DATASET EXTRACT.
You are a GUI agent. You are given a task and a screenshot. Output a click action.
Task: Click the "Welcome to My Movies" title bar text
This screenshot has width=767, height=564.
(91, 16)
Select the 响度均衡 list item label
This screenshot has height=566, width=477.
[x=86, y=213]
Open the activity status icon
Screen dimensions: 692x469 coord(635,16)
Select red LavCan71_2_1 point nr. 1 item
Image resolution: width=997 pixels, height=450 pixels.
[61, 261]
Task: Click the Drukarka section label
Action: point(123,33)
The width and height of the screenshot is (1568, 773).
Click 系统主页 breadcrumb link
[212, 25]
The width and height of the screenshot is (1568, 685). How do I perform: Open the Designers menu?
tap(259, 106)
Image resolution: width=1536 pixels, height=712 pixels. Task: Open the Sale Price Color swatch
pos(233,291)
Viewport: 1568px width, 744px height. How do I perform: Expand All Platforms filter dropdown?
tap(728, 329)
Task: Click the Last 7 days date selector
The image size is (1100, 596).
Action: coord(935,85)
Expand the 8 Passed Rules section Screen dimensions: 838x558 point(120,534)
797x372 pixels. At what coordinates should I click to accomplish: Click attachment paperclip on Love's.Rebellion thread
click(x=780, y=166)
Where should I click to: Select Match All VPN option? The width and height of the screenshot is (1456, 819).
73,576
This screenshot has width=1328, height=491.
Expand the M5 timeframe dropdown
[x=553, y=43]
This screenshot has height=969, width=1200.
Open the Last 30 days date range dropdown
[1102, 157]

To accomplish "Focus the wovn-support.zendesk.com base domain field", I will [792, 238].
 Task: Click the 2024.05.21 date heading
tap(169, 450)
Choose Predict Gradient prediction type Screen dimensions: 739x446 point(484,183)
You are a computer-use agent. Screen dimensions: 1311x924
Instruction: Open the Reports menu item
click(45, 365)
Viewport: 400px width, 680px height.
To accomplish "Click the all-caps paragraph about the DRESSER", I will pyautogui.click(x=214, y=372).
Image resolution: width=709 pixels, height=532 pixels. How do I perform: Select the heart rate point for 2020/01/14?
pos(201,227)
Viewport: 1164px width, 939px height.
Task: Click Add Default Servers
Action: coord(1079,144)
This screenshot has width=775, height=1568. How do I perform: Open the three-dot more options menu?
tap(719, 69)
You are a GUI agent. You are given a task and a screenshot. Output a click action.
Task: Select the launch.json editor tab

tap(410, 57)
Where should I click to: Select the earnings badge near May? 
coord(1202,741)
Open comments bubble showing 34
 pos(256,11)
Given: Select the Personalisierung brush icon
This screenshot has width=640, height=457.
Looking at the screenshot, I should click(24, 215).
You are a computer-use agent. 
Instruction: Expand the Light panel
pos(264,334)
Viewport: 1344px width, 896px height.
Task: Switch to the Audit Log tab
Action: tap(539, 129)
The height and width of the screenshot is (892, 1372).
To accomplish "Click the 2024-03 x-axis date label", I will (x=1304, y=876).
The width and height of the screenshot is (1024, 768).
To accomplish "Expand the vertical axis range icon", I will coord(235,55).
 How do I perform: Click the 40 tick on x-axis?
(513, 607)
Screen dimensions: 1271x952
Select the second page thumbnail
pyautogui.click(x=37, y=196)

WHAT THE TASK ASKS. Render the material above as a JSON list of strings, one string per line, leaving out blank lines.

WRITTEN ANSWER.
[
  "You are a GUI agent. You are given a task and a screenshot. Output a click action.",
  "Task: Click the \"Welcome to My Movies\" title bar text",
  "This screenshot has width=767, height=564.",
  "(91, 16)",
  "Select the 响度均衡 list item label",
  "This screenshot has height=566, width=477.",
  "[x=86, y=213]",
  "Open the activity status icon",
  "Screen dimensions: 692x469 coord(635,16)",
  "Select red LavCan71_2_1 point nr. 1 item",
  "Image resolution: width=997 pixels, height=450 pixels.",
  "[61, 261]",
  "Task: Click the Drukarka section label",
  "Action: point(123,33)",
  "The width and height of the screenshot is (1568, 773).",
  "Click 系统主页 breadcrumb link",
  "[212, 25]",
  "The width and height of the screenshot is (1568, 685). How do I perform: Open the Designers menu?",
  "tap(259, 106)",
  "Image resolution: width=1536 pixels, height=712 pixels. Task: Open the Sale Price Color swatch",
  "pos(233,291)",
  "Viewport: 1568px width, 744px height. How do I perform: Expand All Platforms filter dropdown?",
  "tap(728, 329)",
  "Task: Click the Last 7 days date selector",
  "The image size is (1100, 596).",
  "Action: coord(935,85)",
  "Expand the 8 Passed Rules section Screen dimensions: 838x558 point(120,534)",
  "797x372 pixels. At what coordinates should I click to accomplish: Click attachment paperclip on Love's.Rebellion thread",
  "click(x=780, y=166)",
  "Where should I click to: Select Match All VPN option? The width and height of the screenshot is (1456, 819).",
  "73,576",
  "This screenshot has width=1328, height=491.",
  "Expand the M5 timeframe dropdown",
  "[x=553, y=43]",
  "This screenshot has height=969, width=1200.",
  "Open the Last 30 days date range dropdown",
  "[1102, 157]",
  "To accomplish \"Focus the wovn-support.zendesk.com base domain field\", I will [792, 238].",
  " Task: Click the 2024.05.21 date heading",
  "tap(169, 450)",
  "Choose Predict Gradient prediction type Screen dimensions: 739x446 point(484,183)",
  "You are a computer-use agent. Screen dimensions: 1311x924",
  "Instruction: Open the Reports menu item",
  "click(45, 365)",
  "Viewport: 400px width, 680px height.",
  "To accomplish \"Click the all-caps paragraph about the DRESSER\", I will pyautogui.click(x=214, y=372).",
  "Image resolution: width=709 pixels, height=532 pixels. How do I perform: Select the heart rate point for 2020/01/14?",
  "pos(201,227)",
  "Viewport: 1164px width, 939px height.",
  "Task: Click Add Default Servers",
  "Action: coord(1079,144)",
  "This screenshot has width=775, height=1568. How do I perform: Open the three-dot more options menu?",
  "tap(719, 69)",
  "You are a GUI agent. You are given a task and a screenshot. Output a click action.",
  "Task: Select the launch.json editor tab",
  "tap(410, 57)",
  "Where should I click to: Select the earnings badge near May? ",
  "coord(1202,741)",
  "Open comments bubble showing 34",
  " pos(256,11)",
  "Given: Select the Personalisierung brush icon",
  "This screenshot has width=640, height=457.",
  "Looking at the screenshot, I should click(24, 215).",
  "You are a computer-use agent. ",
  "Instruction: Expand the Light panel",
  "pos(264,334)",
  "Viewport: 1344px width, 896px height.",
  "Task: Switch to the Audit Log tab",
  "Action: tap(539, 129)",
  "The height and width of the screenshot is (892, 1372).",
  "To accomplish \"Click the 2024-03 x-axis date label\", I will (x=1304, y=876).",
  "The width and height of the screenshot is (1024, 768).",
  "To accomplish \"Expand the vertical axis range icon\", I will coord(235,55).",
  " How do I perform: Click the 40 tick on x-axis?",
  "(513, 607)",
  "Screen dimensions: 1271x952",
  "Select the second page thumbnail",
  "pyautogui.click(x=37, y=196)"
]